Tuesday, June 24th, 2014

imec joins Graphene Flagship

To coincide with Graphene Week 2014, the Graphene Flagship announced that today one of the largest-ever European research initiatives is doubling in size. Sixty-six new partners are being invited to join the consortium following the results of a €9 million competitive call. While most partners are universities and research institutes, the share of companies, mainly SMEs, involved is increasing. This shows the growing interest of economic actors in graphene. The partnership now includes more than 140 organizations from 23 countries.

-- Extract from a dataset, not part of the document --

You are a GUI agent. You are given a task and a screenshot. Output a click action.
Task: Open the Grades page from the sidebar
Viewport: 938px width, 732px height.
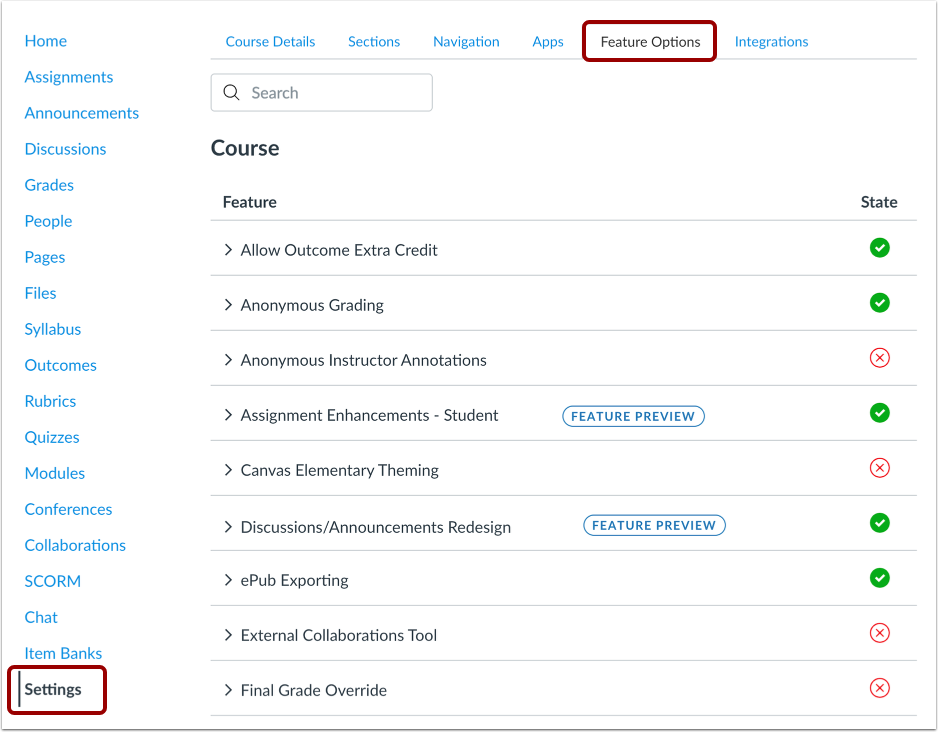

It is fully set to take “wonder material” graphene and related layered materials from academic laboratories to everyday use.

“Imec aims to show that graphene can form the basis of practical optoelectronic devices, such as high speed modulators and detectors, for use in low power optical interconnects,” said Cedric Huyghebaert, team leader of imec’s graphene group. “During the past five years, we have built a strong knowledge in graphene device making, focused on the generic building blocks like contacting, doping and gate engineering, which are essential to progress in any graphene application. This knowledge, combined with our unique experience in integrating novel materials into CMOS-processes, and our optoelectronic silicon waveguide platform, makes imec a very suitable place to develop hybrid-silicon-graphene optoelectronic devices compatible with CMOS.”

Collecting light with artificial “moth eyes”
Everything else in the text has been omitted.